— WHAT IS NEEDED —
Starting at the line that contains "The width and height of the screenshot is (857, 706).", transcribe each line exactly through the end of the data below, and skip any pictures.

— SUPPLIED RECORDS —

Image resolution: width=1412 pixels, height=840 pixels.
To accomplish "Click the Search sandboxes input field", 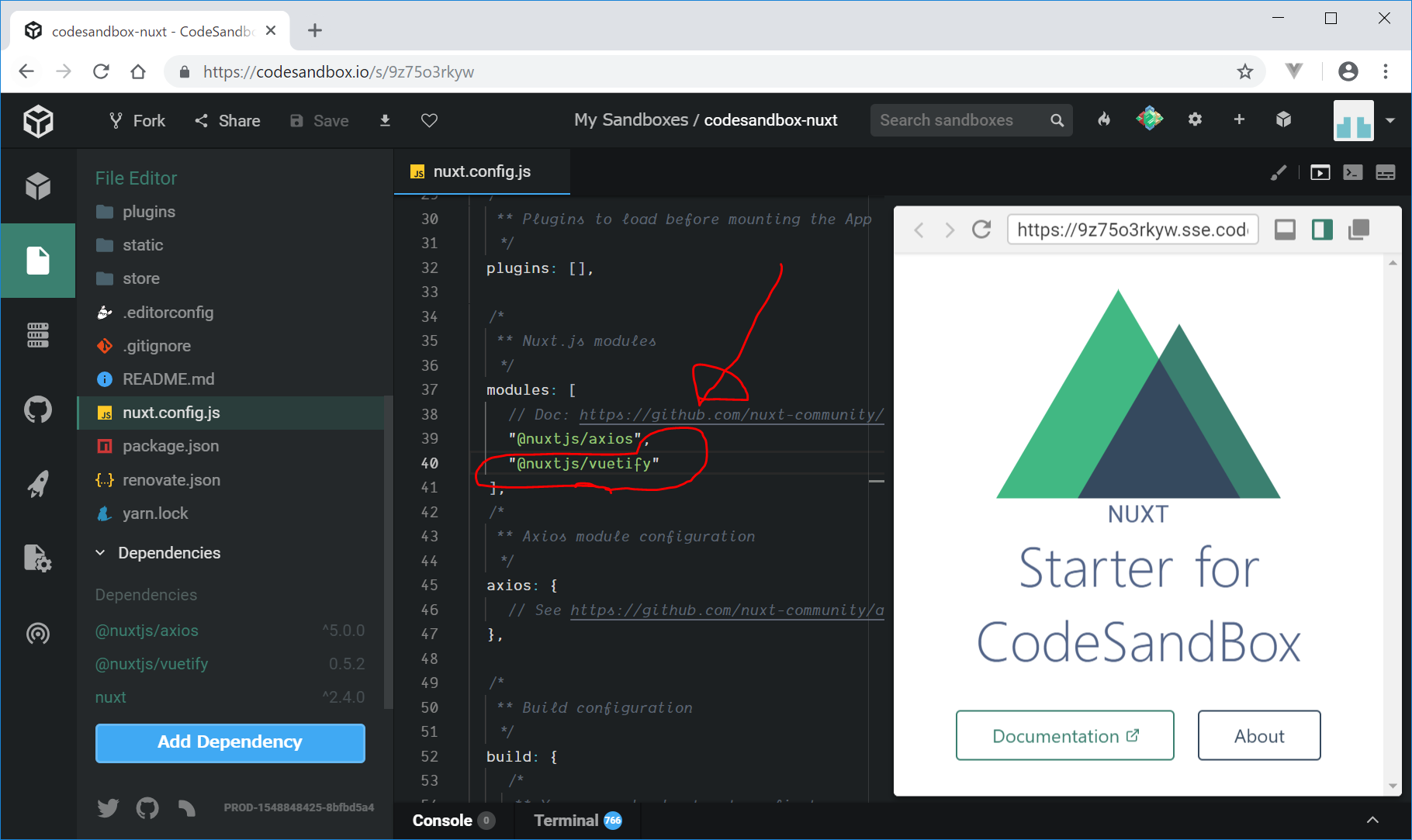I will pos(960,120).
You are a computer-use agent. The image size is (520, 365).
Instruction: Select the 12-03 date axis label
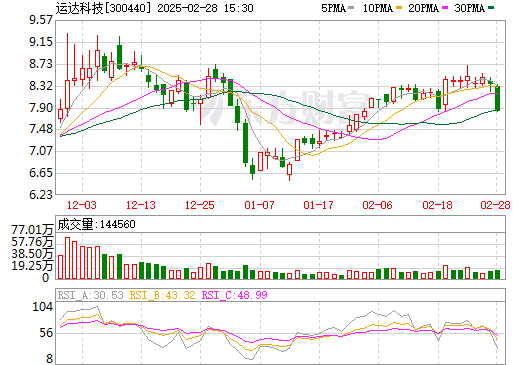pyautogui.click(x=82, y=205)
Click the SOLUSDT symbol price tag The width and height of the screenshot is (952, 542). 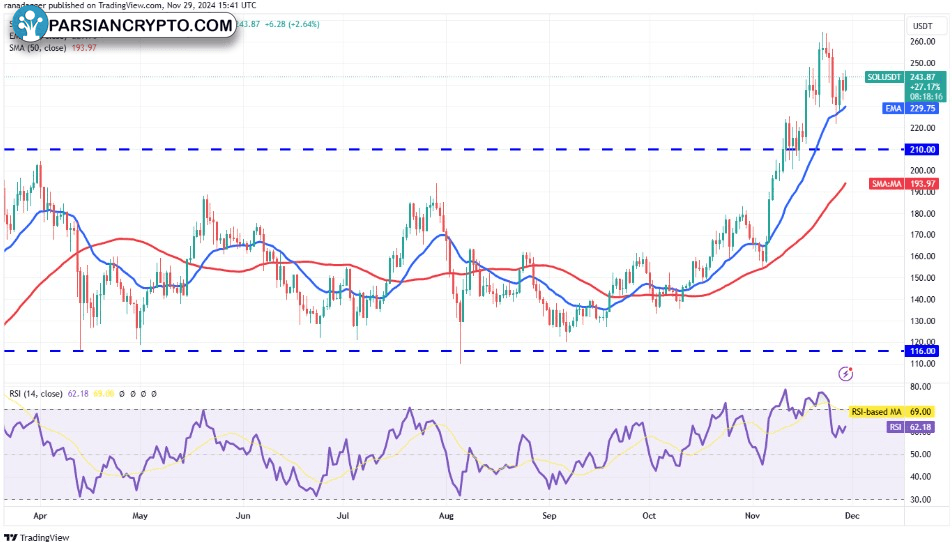pyautogui.click(x=884, y=77)
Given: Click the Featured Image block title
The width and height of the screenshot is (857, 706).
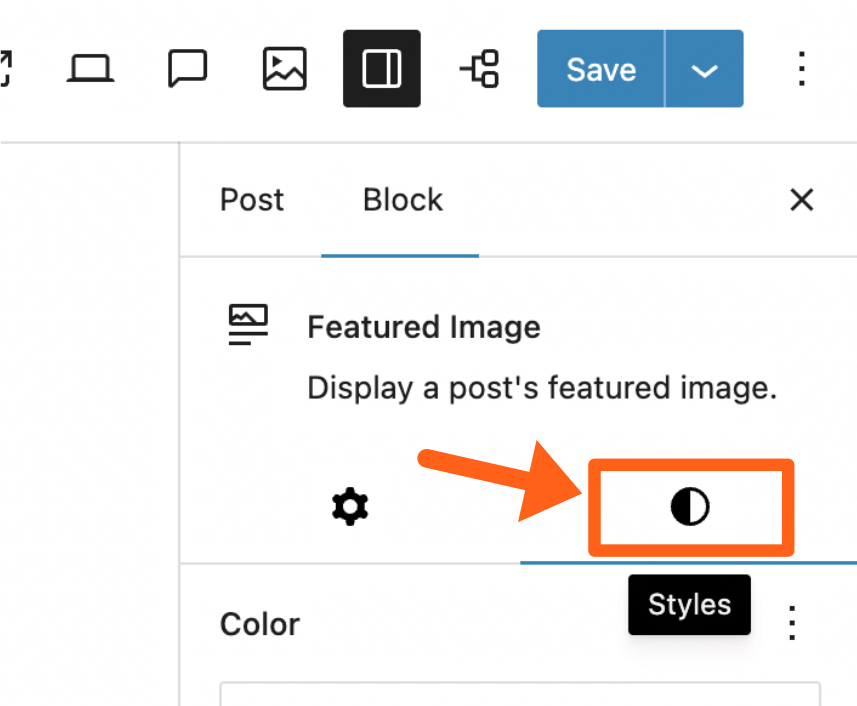Looking at the screenshot, I should pyautogui.click(x=424, y=327).
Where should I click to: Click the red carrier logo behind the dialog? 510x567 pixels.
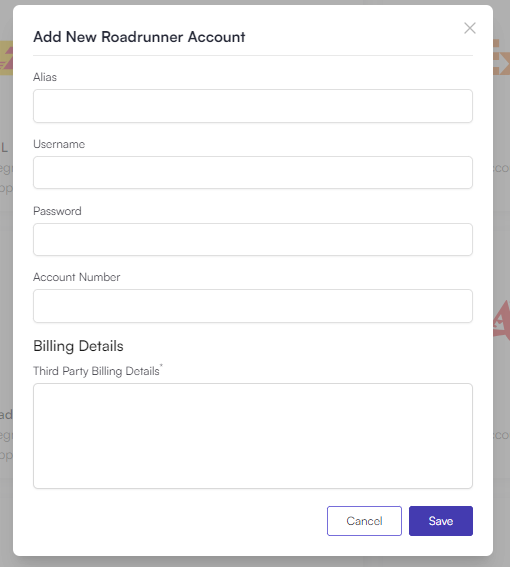pyautogui.click(x=502, y=320)
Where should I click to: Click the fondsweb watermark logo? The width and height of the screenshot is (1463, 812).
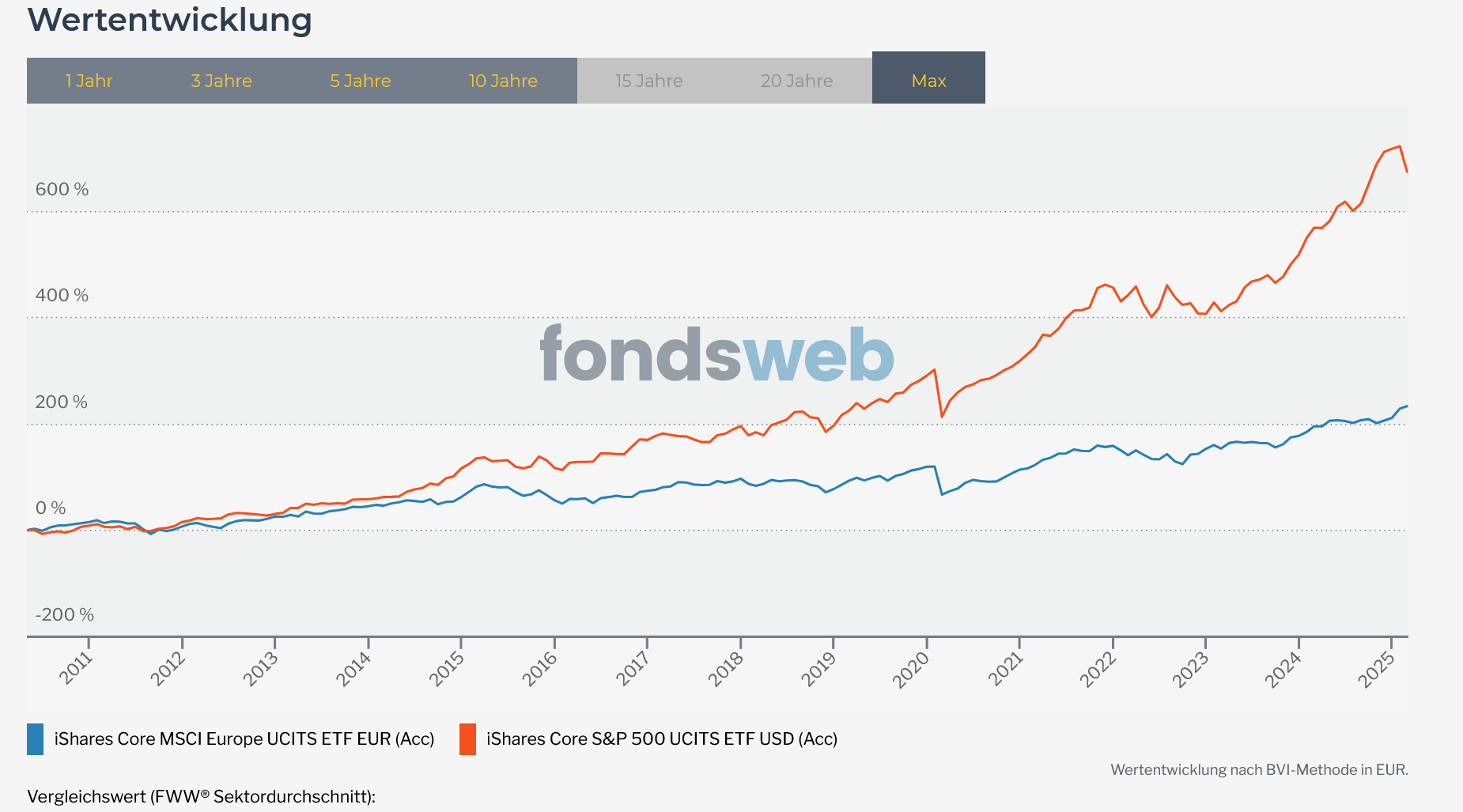point(716,355)
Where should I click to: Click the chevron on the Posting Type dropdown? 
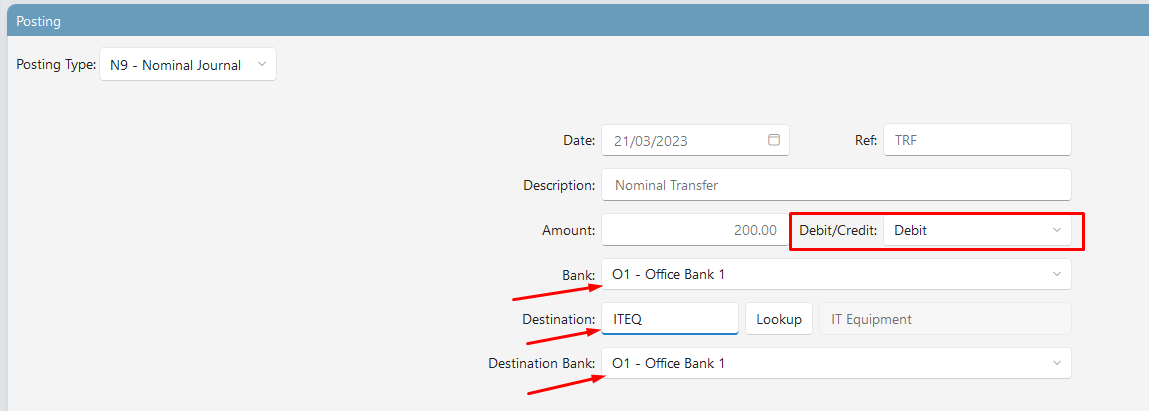262,64
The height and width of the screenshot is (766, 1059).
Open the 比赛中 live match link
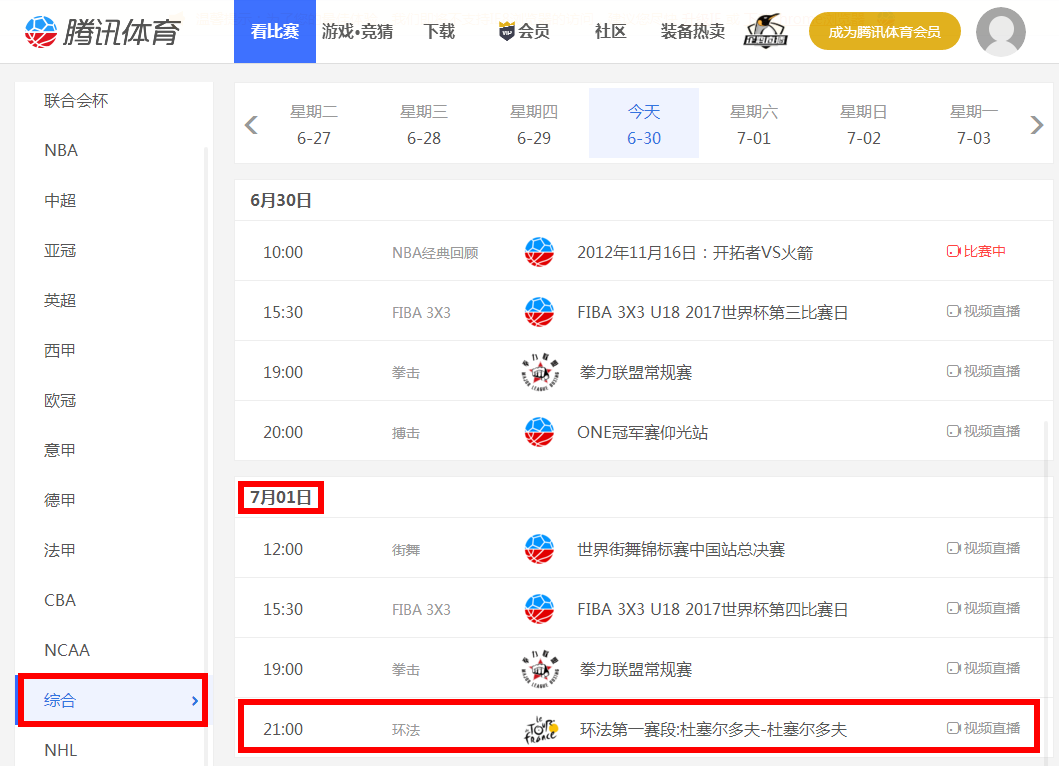click(x=976, y=252)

— COMPLETED TASK —
The width and height of the screenshot is (857, 706).
Looking at the screenshot, I should pyautogui.click(x=424, y=327).
Where should I click to: Click the red carrier logo behind the dialog? 510x567 pixels.
pyautogui.click(x=502, y=320)
Where should I click to: Click the fondsweb watermark logo? The width and height of the screenshot is (1463, 812).
point(716,355)
Where should I click to: Click the chevron on the Posting Type dropdown? 
262,64
The height and width of the screenshot is (766, 1059).
Open the 比赛中 live match link
click(x=976, y=252)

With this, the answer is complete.